De nuevo en la búsqueda, recorro el terreno dejando atrás estos árboles que tantas veces me han visto pasar, siempre en la misma actitud. Durante años he pisado cada centímetro de esta tierra húmeda y oscura que los nutre. 

El campano sigue con su son incansable, como incansable es el trabajo realizado por quien lo porta. Arriba y abajo, a derecha e izquierda, recorriendo cada una de las regatas de este inmenso bosque de pinos con una sola fijación en su cabeza: encontrar la emanación que le lleve hasta la ansiada presa.
Y de pronto lo consigue. Otra muestra, otro acercamiento infructuoso, otra ocasión en que nos la juega y la historia vuelve a empezar. 

Es tarde ya. Me queda tiempo para un último intento. Si falla mi intuición habrá que dejarlo por hoy, pero tras este último levante y a pesar de que ni siquiera la he visto,  creo que sé a donde puede haber ido. Son unos cuantos años ya, jugando la misma partida de ajedrez, en el mismo tablero pero con oponentes diferentes.

Busco referencias para llegar al sitio. Es aquí, no hay duda, el mismo acebo inconfundible, el viejo tronco caído sobre una alfombra de hierba más propia de un campo de golf que de un monte del norte y ese claro por el que siempre entra algo de luz y que tanto les gusta. Oigo al perro acercarse desde arriba, viene corriendo de frente a mí para detener instantáneamente su carrera cayendo en una muestra tan bella como firme. La tiene. 

La fortuna ha querido que quede bloqueada entre ambos. El corazón se acelera de nuevo, los segundos se hacen horas mientras contemplo la preciosa estampa. 

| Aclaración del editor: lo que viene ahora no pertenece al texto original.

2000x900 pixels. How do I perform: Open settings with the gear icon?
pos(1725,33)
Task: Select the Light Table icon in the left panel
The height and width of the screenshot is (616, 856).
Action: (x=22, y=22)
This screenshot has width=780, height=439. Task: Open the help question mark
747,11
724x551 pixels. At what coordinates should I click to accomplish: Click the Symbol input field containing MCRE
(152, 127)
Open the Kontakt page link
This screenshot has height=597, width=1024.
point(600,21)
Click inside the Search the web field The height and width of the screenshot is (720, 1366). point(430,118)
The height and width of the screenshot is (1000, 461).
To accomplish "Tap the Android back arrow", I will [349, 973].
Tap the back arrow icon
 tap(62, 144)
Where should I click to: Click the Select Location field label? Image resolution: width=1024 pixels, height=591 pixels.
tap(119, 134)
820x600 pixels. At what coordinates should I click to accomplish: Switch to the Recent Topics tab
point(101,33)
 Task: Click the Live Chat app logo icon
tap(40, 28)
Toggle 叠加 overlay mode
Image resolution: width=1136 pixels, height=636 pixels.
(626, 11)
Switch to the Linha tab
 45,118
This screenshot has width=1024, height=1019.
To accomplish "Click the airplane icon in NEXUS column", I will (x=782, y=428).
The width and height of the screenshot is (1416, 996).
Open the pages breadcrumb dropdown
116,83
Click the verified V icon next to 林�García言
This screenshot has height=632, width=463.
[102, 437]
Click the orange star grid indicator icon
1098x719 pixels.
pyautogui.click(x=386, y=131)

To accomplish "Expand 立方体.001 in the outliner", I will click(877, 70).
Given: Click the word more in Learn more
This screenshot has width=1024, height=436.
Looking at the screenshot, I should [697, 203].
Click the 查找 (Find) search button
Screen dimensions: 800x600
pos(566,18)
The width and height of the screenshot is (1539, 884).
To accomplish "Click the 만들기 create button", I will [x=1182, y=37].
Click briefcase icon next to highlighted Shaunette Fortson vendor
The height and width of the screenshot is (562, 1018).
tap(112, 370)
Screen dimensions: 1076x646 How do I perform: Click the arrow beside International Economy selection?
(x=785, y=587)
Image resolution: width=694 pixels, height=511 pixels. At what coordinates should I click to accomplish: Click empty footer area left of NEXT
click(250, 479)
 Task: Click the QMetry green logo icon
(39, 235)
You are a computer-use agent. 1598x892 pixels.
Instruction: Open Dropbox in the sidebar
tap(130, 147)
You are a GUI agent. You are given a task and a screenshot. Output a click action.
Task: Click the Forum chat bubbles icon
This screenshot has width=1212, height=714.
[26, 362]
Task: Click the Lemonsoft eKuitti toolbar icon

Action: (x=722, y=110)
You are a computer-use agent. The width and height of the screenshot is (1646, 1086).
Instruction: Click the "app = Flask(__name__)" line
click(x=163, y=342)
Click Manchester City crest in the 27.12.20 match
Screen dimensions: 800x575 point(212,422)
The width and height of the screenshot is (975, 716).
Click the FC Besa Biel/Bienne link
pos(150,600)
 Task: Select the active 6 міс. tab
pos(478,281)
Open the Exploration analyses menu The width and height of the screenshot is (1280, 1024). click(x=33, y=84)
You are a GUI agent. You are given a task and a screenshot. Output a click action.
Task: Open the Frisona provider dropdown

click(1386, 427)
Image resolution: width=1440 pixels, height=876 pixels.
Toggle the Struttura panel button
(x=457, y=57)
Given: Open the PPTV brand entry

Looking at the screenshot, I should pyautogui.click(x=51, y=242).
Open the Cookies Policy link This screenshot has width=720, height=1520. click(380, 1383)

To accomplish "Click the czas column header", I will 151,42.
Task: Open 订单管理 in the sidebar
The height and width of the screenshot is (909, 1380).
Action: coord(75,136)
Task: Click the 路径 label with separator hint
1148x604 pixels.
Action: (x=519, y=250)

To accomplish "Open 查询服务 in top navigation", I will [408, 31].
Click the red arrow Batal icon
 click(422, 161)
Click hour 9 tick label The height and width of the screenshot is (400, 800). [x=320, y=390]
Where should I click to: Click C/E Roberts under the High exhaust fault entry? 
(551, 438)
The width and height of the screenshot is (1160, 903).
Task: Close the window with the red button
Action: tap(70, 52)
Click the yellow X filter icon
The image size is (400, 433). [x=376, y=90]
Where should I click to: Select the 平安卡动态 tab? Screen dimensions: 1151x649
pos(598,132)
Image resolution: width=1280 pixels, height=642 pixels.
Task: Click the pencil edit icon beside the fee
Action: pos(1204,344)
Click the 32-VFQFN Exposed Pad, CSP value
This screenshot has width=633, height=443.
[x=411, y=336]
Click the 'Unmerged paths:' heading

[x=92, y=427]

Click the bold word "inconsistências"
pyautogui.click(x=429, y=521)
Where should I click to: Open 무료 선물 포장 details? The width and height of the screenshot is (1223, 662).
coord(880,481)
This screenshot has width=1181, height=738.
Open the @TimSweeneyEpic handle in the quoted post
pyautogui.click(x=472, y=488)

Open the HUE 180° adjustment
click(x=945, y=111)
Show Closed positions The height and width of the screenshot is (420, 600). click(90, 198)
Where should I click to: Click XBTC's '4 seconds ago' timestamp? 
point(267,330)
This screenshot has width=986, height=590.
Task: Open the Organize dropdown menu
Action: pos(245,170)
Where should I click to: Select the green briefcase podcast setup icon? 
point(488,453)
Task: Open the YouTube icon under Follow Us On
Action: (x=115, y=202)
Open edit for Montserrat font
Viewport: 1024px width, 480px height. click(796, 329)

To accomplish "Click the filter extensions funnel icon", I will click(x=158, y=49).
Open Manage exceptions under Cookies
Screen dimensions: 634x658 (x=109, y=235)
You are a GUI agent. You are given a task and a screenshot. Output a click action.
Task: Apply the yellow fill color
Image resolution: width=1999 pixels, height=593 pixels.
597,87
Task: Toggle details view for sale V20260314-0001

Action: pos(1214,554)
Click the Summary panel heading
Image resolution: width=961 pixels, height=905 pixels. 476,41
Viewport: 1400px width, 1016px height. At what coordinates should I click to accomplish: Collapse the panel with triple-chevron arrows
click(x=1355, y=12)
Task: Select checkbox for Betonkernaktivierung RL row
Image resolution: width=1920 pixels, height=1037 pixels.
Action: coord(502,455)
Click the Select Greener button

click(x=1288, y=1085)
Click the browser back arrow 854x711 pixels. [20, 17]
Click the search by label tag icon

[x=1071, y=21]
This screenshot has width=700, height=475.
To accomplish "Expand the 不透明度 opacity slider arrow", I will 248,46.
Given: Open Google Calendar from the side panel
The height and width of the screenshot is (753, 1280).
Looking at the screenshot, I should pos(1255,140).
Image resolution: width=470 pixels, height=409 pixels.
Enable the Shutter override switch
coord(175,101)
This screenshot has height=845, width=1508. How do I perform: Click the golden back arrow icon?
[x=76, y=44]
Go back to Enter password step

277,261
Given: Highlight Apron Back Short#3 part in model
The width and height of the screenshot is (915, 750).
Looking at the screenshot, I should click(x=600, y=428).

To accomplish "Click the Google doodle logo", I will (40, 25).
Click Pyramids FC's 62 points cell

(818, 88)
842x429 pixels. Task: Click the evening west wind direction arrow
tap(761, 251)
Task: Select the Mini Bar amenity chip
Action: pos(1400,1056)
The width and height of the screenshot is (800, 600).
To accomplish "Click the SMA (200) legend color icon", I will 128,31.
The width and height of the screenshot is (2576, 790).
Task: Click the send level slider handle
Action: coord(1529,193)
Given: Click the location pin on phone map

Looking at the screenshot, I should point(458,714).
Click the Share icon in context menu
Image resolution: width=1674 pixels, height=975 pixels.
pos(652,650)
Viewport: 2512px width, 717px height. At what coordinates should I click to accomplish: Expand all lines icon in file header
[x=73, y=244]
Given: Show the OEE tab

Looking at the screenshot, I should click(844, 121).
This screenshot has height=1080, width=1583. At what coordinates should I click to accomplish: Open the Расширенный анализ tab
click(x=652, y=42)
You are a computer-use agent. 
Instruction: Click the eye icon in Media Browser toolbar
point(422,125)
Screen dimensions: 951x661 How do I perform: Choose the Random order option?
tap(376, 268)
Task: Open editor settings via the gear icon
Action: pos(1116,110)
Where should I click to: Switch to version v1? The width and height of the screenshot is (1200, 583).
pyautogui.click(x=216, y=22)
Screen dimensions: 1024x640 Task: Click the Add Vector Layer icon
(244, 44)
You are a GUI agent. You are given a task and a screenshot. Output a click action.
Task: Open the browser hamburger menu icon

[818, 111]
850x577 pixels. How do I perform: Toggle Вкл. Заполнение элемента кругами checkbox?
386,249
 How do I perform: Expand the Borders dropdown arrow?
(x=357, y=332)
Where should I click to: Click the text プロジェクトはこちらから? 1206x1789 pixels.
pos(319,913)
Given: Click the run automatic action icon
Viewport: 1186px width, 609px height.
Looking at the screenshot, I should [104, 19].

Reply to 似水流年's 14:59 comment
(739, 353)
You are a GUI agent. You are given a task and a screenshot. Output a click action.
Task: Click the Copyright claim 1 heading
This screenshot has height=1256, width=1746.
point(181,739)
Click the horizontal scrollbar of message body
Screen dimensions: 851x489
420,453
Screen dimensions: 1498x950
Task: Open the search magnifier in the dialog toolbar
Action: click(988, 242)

Solo queda esperar a que uno de los dos dé el paso y, finalmente, es ella quien lo hace con una arrancada rápida buscando taparse con las ramas del acebo. El ruido del aleteo y el de un disparo a tenazón prácticamente se solapan y … “¡¡tráela!!”. “¡¡Muy bien!!”. 

Orgulloso se acerca con ella en la boca y se sienta frente a mí. La recojo mientras le acaricio disfrutando del momento y le retiro algunas plumas que han quedado pegadas a sus belfos. 

Con la mano izquierda la sujeto colgando de su largo pico mientras con la derecha le coloco las plumas para que no pierda su elegancia. La miro sosteniéndola en mi mano deseando poder devolverle la vida y, sin querer, hago eso que aprendí de niño y no puedo evitar: acercarla a mi nariz para recordar su aroma. 

Llueve, huele a pino, a tierra húmeda, a perro mojado y… a becada.